Natalia

Respirava o ar do aeroporto. Observava o movimento das pessoas e tentava ler que viagens estariam dispostas a enfrentar. Ri dessa visão e deixei cada um seguir o seu destino. O meu era o México, memórias e profundidades: reconexões. Enfrentar, eu sim, uma viagem que por tanto tempo posterguei e que hoje era minha tábua de salvação.

Meu corpo estava cansado, sentia um peso enorme tensionando as costas, a cervical formigava e meu pescoço inquietava a cabeça e os braços. Continuava respirando fundo e o ritmo tentava acalmar-me, estava ali, cheguei cedo, logo embarcaria e o ciclo começaria a fechar-se. Observava as pessoas... agora apenas via seus rostos, expressões, sinais de cansaço e alegria. Indo ou voltando? Alegrias ou arrependimentos? Coragem ou medo?

Um sorriso nervoso mordendo o lábio inferior captou-me no meio da multidão e provocou um arrepio profundo. Olhar determinado, cabelos curtos ondulavam por entre corpos que rapidamente cruzava. Andar leve, parecia levitar, com cadência dançante e altiva. A imagem foi crescendo, agigantando-se aos meus olhos arregalados até dar-me conta que parava na minha diagonal, parcos seis, sete metros, procurando confirmar que estava no portão certo. Estava! Eu sei que estavas! Minha respiração parou em extrema tensão até que colocaste o aparelho no bolso, sentando para esticar as pernas e relaxar de olhos fechados.

Olhei para meus pés, respirei mais fundo ainda tentando recuperar todos os sentidos, o ar voltava a inundar meu ser. Não acreditava no destino, não conseguia entender como aquilo podia acontecer. Mas a força e energia que me impulsionou naquele instante, para vencer toda a sorte de barreiras que a timidez sempre impôs, movendo meu corpo por intermináveis metros, até hoje espanta-me! A boca tinha vida própria e meu corpo parecia estar sendo movido por controle remoto, mas consegui ouvir o som que saiu com uma clareza assustadora: “-Natalia?”

Sabia que era ela, nunca esqueceria aquele sorriso, as covinhas deixando sua boca entre aspas, o nariz arredondado, perfeito, dividindo a força daquele olhar. Sabia! Ela era dona do meu silêncio e agora roubava o seu. Ou o recuperava, poucas palavras ela tinha marcado nas minhas memórias.

O aeroporto parou, a multidão estática, os painéis deixaram de incrementar o tempo. No lugar disso, memórias! A praça da fonte! Quantas vezes te vi passar? Quantas manhãs acordei assustado achando que tinha perdido a hora para tentar cruzar contigo a caminho da escola? Quantas vezes observei-te escrevendo, desenhando incontáveis caderninhos, sonhando em poder ter espaço no meio da energia que espalhavas por tudo aquilo?

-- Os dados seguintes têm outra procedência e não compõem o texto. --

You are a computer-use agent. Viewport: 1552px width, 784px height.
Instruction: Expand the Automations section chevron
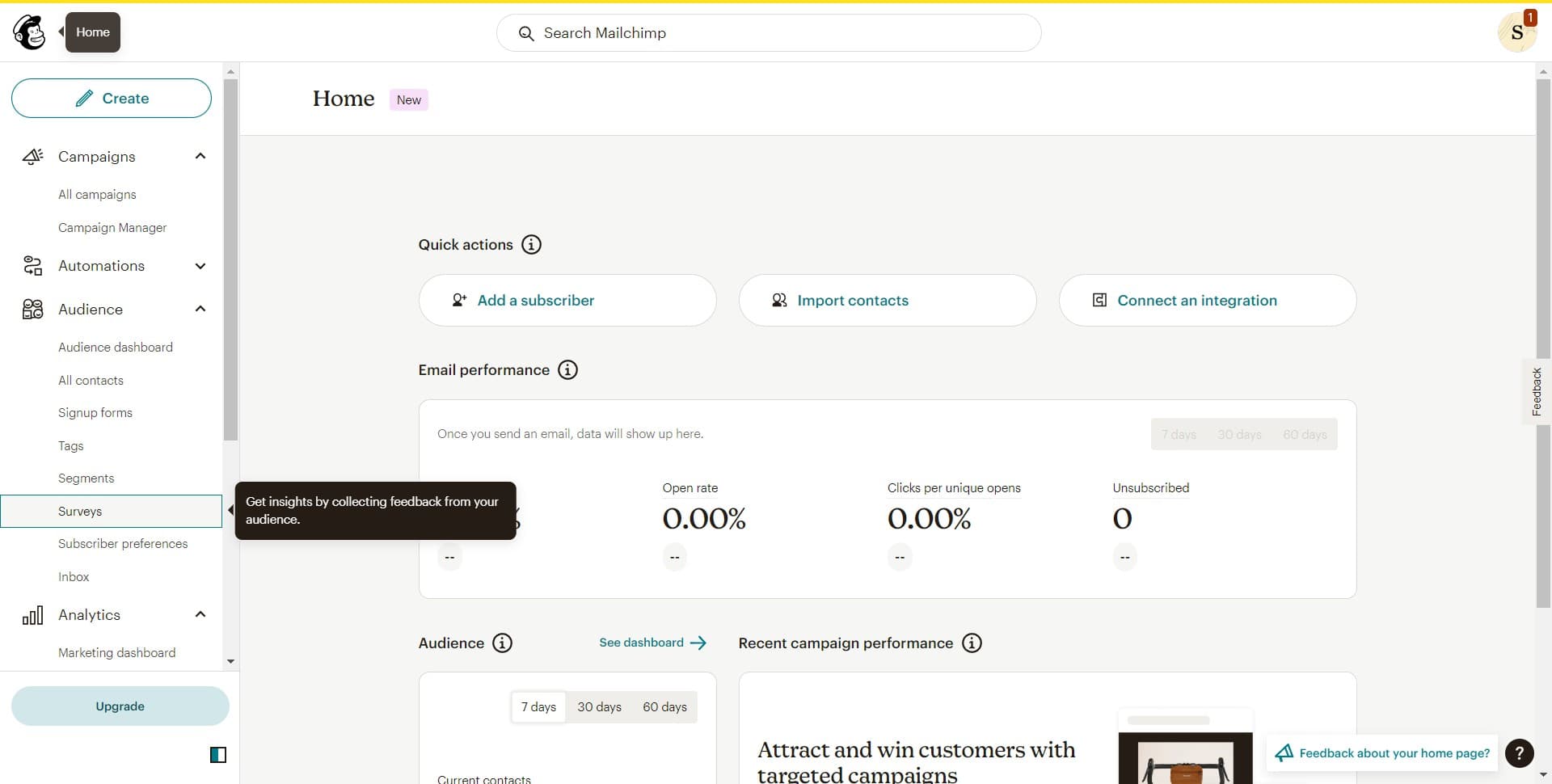(200, 266)
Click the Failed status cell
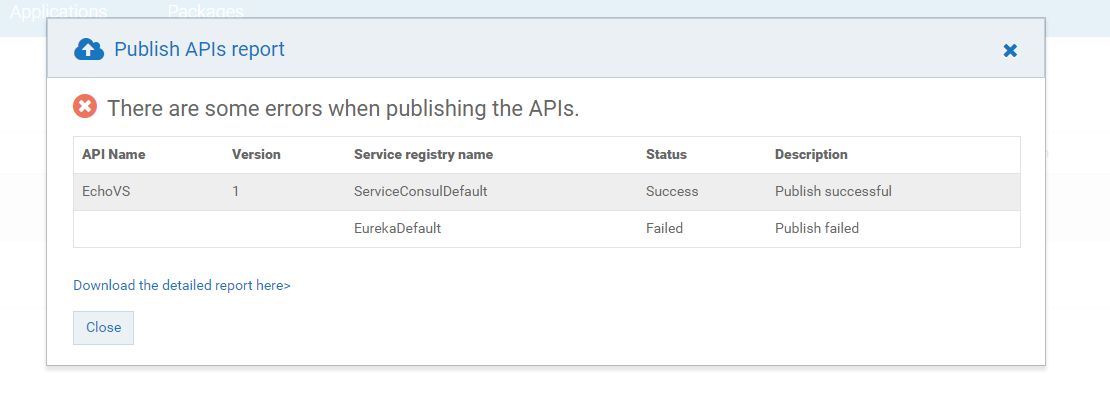Image resolution: width=1110 pixels, height=410 pixels. click(x=664, y=228)
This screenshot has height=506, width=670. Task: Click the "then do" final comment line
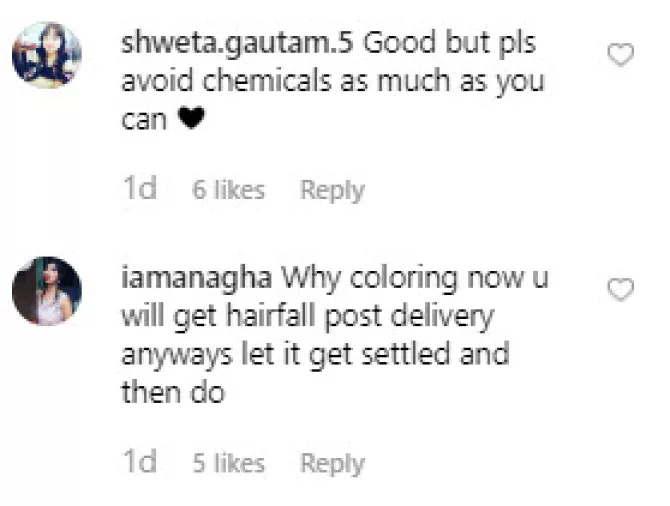tap(173, 393)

Sim, eu era, fui a Natalia e aquele seria mais um 1 de Novembro como todos os outros. México e suas tradições marcantes seriam novamente sepultadas no passado. E não adianta o destino tentar reverter esta decisão. Colocar Daniel na minha frente é um grande desafio, mas vamos lá!

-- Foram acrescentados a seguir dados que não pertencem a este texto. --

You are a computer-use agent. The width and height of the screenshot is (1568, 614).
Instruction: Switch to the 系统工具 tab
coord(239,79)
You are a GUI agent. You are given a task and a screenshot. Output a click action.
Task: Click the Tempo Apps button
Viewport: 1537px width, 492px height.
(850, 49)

- Sim Sr. Daniel, sou eu! Marcamos este encontro, esqueceu?

Enquanto seus olhos e corpo iam tomando contornos de um enorme ponto de interrogação minha crueldade dissipava-se. Ele nunca foi o culpado.

Tivemos uma conversa profunda e produtiva, o “inimigo” tinha as mesmas deficiências e dúvidas que eu. Conseguimos sentar juntos no avião e descobrimos que nossa imaginação tinha construído personagens totalmente distantes da realidade. Ou nem tanto... mas a vida acabou nos moldando de formas diferentes que nós mesmos imaginávamos. Foi muito bom revisitarmos o passado pelo olhar do outro.

Quando nos demos conta estávamos naquela praça, a fonte continuava projetando água cristalina de encontro ao céu azul de nossas memórias. As lágrimas que rolavam por nossa face tinham agora outro sabor, sentido. Estávamos novamente apaixonados... pela vida! Um longo abraço marcou nossa despedida. Fomos em busca de novas perspectivas, conexões, deixando para trás mais de 25 anos de rastros.

Seria um feriado marcante, viva os mortos e tudo o que nos edifica!